The Girl Next Door is vintage Rendell and a perfect celebration of her half-century. She’s so effortlessly prolific that it’s easy to take her for granted; we assume that if we miss one of her books, there’ll be another one along in a minute. This novel, however, reminded me of the singularity of Ruth Rendell’s talent, her effortless mastery of language and her uncanny genius for mapping a criminal mind.

The Times

Rendell is as masterful as ever; her writing tense, brittle, and brilliant.

Sunday Mirror

She is the peer of Kingsley Amis and Muriel Spark. The Girl Next Door is as great a novel as Stanley and the Women or Memento Mori . . . a joy to read. Rendell's novels establish a sense of order that is deeply satisfying.

Evening Standard

Fifty years on, the girl from Essex has become the unchallenged crime queen of suburbia. Her powers of observation are as acute as ever, and she writes about old age with as much gusto as any of the subjects she has tackled in her long career.

Sunday Times

This book is extraordinarily courageous, a demonstration that fiction can take us where reportage dares not go.

Independent

Rendell gives an acutely observed portrayal of old age through her characters’ regrets, losses and bewilderment . . . Difficult themes such as death, usually dressed up in mystery in a crime novel are, thanks to these elderly protagonists, real, hard-hitting and constant.

Observer

That The Girl Next Door works as a standalone novel is partly attributable to Rendell’s deftness in parrying comparisons with her best-known creation.
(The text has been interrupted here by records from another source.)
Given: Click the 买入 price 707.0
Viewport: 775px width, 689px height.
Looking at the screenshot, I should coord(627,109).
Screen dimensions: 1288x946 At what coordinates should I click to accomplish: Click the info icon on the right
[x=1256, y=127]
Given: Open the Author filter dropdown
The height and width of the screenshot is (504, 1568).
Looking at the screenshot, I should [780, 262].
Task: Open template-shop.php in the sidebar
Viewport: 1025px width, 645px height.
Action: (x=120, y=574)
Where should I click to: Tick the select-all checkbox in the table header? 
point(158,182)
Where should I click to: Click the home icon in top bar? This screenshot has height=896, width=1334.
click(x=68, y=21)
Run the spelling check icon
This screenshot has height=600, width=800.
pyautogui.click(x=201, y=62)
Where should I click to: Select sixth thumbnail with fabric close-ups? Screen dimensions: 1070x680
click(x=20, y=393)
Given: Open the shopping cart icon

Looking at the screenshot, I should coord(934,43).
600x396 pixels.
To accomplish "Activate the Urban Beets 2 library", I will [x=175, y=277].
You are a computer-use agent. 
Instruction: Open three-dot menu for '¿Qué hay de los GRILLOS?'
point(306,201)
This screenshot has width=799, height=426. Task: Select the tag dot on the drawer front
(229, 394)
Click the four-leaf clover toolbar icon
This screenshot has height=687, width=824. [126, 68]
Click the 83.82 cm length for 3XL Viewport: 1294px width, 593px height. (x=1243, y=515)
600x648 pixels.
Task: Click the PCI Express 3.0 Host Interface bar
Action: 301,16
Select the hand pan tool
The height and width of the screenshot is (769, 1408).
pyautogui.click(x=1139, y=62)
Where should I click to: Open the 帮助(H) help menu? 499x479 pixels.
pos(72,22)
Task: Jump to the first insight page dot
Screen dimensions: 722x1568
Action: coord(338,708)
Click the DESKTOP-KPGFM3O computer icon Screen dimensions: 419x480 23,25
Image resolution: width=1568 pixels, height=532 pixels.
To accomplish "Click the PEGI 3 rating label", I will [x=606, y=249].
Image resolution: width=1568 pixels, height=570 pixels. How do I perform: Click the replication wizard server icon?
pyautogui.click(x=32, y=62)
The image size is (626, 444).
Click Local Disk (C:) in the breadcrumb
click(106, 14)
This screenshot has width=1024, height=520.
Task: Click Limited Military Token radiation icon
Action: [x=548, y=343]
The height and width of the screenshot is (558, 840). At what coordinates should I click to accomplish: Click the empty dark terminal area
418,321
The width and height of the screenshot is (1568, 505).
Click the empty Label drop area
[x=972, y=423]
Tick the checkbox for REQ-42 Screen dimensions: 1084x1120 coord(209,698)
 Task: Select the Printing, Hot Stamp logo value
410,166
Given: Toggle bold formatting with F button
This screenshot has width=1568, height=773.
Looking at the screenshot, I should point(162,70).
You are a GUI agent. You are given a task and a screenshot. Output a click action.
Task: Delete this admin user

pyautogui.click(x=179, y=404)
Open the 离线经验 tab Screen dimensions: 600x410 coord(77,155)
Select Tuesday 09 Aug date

It also unravels a satisfying mystery, stretching tentacles into the past.

Spectator

An excellent analysis of re-found youth, this novel shows how people can surprise themselves even in their winter years.

Sunday Express

In this engaging novel, the portraits of elderly people living today and their preoccupations are presented with almost sociological precision, and scattered throughout are acute observations about changing language and manners.

Literary Review

Nobody does the suburbs like Ruth Rendell: in her expert hands they exert a morbid fascination. Behind the immaculate exteriors lurks a world of unhappiness and deceit – and at times murder. An excellent read.